What you have to do – Transcribe the part of the listing that opens with the line containing "Task: Open the Type dropdown showing Column" and closes with the line containing "coord(646,796)", including both of those lines.

Excerpted records –
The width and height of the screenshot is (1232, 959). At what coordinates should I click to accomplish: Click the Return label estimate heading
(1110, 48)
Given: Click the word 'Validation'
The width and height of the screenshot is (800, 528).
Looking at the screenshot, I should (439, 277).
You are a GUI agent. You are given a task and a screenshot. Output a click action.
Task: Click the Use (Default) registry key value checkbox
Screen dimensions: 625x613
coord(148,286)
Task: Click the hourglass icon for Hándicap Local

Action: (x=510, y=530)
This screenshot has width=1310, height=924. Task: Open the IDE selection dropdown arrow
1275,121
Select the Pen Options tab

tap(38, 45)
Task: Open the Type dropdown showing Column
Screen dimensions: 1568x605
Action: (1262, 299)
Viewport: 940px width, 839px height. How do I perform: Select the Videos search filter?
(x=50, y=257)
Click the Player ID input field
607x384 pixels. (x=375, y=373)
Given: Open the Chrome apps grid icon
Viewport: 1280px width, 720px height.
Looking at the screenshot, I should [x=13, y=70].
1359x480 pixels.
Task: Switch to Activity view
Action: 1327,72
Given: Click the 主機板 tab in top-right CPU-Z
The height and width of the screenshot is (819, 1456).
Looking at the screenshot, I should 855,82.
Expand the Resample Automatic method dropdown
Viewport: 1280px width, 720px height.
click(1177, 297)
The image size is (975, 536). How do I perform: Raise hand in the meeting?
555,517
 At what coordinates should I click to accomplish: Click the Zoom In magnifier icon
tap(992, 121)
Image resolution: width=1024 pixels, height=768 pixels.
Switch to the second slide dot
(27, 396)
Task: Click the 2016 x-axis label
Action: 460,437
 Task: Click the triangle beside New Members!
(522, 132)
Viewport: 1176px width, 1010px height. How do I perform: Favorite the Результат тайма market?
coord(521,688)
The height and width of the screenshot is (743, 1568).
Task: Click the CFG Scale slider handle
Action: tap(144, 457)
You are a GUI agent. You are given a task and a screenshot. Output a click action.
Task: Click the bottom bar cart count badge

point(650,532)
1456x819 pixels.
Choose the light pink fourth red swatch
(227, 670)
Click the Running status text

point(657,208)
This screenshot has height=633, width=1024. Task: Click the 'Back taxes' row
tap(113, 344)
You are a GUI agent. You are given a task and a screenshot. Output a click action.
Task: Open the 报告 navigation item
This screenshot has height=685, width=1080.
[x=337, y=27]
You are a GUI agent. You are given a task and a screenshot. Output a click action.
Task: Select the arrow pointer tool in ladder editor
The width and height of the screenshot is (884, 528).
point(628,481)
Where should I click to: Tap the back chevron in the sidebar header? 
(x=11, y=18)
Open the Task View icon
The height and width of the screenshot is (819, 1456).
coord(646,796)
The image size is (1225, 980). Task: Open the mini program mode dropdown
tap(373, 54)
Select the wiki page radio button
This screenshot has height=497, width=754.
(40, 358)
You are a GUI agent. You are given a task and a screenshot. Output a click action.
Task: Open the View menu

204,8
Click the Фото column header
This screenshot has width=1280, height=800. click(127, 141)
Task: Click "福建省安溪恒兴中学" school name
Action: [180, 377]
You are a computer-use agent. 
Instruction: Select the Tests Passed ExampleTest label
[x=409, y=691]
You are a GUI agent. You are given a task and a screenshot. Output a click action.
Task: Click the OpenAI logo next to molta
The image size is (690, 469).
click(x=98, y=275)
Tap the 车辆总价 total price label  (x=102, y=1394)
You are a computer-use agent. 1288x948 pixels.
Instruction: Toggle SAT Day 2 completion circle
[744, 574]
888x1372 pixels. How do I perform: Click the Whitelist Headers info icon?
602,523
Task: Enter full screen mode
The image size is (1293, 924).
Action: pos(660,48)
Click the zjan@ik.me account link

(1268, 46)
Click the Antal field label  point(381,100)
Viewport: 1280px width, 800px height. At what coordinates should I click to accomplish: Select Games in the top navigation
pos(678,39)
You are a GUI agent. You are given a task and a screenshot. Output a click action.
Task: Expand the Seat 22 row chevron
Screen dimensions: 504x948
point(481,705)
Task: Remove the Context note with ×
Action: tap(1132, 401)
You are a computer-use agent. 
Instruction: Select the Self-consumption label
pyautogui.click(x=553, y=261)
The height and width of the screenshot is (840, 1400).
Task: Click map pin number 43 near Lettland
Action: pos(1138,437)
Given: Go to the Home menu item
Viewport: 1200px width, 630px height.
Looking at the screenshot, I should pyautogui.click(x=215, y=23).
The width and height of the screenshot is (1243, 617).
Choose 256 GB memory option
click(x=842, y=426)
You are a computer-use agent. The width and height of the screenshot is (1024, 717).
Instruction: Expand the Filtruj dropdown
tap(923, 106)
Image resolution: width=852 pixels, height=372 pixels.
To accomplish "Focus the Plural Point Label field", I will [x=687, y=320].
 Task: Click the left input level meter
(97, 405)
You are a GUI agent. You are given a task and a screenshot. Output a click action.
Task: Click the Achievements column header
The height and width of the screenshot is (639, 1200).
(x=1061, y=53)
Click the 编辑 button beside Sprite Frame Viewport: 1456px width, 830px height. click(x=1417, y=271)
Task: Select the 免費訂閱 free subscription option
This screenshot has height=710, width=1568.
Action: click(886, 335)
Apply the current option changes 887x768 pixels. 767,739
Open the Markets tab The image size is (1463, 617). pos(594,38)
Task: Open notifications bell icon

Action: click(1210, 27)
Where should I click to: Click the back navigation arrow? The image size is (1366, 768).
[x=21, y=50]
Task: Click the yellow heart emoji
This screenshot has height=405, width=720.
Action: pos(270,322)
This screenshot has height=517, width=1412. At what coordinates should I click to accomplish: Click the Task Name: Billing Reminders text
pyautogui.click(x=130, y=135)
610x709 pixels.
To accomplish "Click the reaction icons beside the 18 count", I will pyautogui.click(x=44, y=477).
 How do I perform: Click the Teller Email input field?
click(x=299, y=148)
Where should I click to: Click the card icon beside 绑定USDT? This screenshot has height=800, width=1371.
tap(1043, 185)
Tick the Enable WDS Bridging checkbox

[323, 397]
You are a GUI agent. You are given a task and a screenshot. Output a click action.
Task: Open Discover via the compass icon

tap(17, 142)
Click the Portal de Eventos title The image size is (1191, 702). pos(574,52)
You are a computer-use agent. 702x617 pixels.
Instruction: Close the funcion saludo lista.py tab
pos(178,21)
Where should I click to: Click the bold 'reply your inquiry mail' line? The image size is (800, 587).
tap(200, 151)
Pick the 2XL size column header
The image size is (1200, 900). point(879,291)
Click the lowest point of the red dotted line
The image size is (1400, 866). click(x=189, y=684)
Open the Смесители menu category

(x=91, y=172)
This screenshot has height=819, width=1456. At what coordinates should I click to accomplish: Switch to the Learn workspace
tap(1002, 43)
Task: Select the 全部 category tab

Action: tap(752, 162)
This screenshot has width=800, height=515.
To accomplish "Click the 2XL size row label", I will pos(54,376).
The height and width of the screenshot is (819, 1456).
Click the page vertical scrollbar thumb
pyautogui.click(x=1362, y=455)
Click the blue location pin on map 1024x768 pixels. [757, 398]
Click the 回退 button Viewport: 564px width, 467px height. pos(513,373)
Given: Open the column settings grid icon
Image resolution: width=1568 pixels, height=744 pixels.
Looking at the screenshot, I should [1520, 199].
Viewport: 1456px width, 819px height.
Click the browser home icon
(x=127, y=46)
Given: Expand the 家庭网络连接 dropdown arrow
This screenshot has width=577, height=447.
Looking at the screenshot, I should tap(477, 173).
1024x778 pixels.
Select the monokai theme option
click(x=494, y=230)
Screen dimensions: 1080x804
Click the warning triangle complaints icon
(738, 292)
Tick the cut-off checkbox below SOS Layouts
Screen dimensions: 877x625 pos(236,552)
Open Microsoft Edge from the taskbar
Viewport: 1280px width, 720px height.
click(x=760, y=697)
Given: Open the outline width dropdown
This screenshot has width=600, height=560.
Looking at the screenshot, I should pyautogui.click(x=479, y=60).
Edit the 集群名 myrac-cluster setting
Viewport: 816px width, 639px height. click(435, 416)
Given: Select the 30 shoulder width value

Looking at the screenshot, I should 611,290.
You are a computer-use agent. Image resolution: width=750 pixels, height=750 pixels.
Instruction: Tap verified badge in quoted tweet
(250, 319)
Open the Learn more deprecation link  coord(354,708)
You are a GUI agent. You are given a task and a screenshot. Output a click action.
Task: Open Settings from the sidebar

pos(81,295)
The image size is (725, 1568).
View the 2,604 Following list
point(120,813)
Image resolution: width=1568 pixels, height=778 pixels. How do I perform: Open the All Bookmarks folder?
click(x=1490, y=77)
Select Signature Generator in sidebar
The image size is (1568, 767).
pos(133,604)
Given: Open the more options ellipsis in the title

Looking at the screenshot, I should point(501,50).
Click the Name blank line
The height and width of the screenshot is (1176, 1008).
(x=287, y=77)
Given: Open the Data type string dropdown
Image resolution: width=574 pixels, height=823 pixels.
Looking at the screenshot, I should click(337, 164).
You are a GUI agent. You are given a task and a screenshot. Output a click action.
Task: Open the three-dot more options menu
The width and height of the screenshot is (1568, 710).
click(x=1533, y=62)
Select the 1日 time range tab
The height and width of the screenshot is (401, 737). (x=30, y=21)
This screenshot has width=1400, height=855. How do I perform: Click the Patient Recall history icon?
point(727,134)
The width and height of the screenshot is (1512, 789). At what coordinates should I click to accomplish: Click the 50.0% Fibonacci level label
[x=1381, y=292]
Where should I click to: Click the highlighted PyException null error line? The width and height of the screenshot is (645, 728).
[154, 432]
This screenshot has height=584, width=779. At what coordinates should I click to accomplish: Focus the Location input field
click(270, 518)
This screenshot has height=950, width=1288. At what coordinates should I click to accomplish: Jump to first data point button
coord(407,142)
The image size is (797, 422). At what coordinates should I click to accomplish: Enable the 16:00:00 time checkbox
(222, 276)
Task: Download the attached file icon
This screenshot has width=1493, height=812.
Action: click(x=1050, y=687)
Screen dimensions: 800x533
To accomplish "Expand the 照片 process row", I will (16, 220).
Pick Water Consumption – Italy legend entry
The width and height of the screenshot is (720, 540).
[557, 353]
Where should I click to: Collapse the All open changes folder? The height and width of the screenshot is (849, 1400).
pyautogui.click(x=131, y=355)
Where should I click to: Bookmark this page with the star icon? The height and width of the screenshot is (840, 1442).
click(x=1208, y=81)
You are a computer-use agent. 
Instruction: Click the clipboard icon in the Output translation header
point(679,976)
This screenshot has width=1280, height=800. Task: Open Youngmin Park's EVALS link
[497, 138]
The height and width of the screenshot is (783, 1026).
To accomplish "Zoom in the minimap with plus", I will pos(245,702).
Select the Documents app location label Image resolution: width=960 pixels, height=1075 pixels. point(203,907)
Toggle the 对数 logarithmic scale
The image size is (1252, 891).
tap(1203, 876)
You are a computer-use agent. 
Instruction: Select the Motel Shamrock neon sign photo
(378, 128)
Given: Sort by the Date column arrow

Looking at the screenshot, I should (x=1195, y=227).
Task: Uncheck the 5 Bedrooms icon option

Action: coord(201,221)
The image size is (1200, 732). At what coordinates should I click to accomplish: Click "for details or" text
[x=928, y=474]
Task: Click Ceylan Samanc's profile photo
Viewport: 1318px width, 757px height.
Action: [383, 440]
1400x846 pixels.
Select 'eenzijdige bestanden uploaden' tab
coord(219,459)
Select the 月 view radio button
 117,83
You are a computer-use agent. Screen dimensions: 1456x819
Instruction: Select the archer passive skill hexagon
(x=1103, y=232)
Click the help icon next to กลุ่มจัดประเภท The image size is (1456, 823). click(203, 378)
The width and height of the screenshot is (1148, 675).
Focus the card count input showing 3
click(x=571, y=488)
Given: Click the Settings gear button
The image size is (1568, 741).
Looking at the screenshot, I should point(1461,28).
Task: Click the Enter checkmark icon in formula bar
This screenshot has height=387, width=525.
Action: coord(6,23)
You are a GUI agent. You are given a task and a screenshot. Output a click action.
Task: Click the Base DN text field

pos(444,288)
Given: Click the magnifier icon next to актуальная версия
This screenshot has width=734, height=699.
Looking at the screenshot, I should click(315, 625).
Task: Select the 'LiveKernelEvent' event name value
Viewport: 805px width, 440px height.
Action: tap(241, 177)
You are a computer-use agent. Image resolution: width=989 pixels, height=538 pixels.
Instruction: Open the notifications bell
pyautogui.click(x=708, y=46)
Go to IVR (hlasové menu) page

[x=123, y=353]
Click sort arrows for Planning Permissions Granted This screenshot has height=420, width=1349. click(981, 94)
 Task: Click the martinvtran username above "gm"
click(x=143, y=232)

Written reply –
Task: Open the Type dropdown showing Column
Screen dimensions: 1568x605
Action: (1262, 299)
Viewport: 940px width, 839px height. How do I perform: Select the Videos search filter?
(x=50, y=257)
Click the Player ID input field
607x384 pixels. (x=375, y=373)
Given: Open the Chrome apps grid icon
Viewport: 1280px width, 720px height.
Looking at the screenshot, I should [x=13, y=70].
1359x480 pixels.
Task: Switch to Activity view
Action: 1327,72
Given: Click the 主機板 tab in top-right CPU-Z
The height and width of the screenshot is (819, 1456).
Looking at the screenshot, I should 855,82.
Expand the Resample Automatic method dropdown
Viewport: 1280px width, 720px height.
click(1177, 297)
The image size is (975, 536). How do I perform: Raise hand in the meeting?
555,517
 At what coordinates should I click to accomplish: Click the Zoom In magnifier icon
tap(992, 121)
Image resolution: width=1024 pixels, height=768 pixels.
Switch to the second slide dot
(27, 396)
Task: Click the 2016 x-axis label
Action: 460,437
 Task: Click the triangle beside New Members!
(522, 132)
Viewport: 1176px width, 1010px height. How do I perform: Favorite the Результат тайма market?
coord(521,688)
The height and width of the screenshot is (743, 1568).
Task: Click the CFG Scale slider handle
Action: tap(144, 457)
You are a GUI agent. You are given a task and a screenshot. Output a click action.
Task: Click the bottom bar cart count badge

point(650,532)
1456x819 pixels.
Choose the light pink fourth red swatch
(227, 670)
Click the Running status text

point(657,208)
This screenshot has height=633, width=1024. Task: Click the 'Back taxes' row
tap(113, 344)
You are a GUI agent. You are given a task and a screenshot. Output a click action.
Task: Open the 报告 navigation item
This screenshot has height=685, width=1080.
[x=337, y=27]
You are a GUI agent. You are given a task and a screenshot. Output a click action.
Task: Select the arrow pointer tool in ladder editor
The width and height of the screenshot is (884, 528).
point(628,481)
Where should I click to: Tap the back chevron in the sidebar header? 
(x=11, y=18)
Open the Task View icon
The height and width of the screenshot is (819, 1456).
coord(646,796)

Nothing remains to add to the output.